- ABOUT THIS EXERCISE:
Each record must be output exactly and in full.

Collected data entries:

......

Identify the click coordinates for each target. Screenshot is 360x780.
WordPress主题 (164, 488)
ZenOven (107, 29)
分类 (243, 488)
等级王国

......

- TASK RESULT:
Identify the click coordinates for each target. Screenshot is 360x780.
WordPress主题 (164, 488)
ZenOven (107, 29)
分类 (243, 488)
等级王国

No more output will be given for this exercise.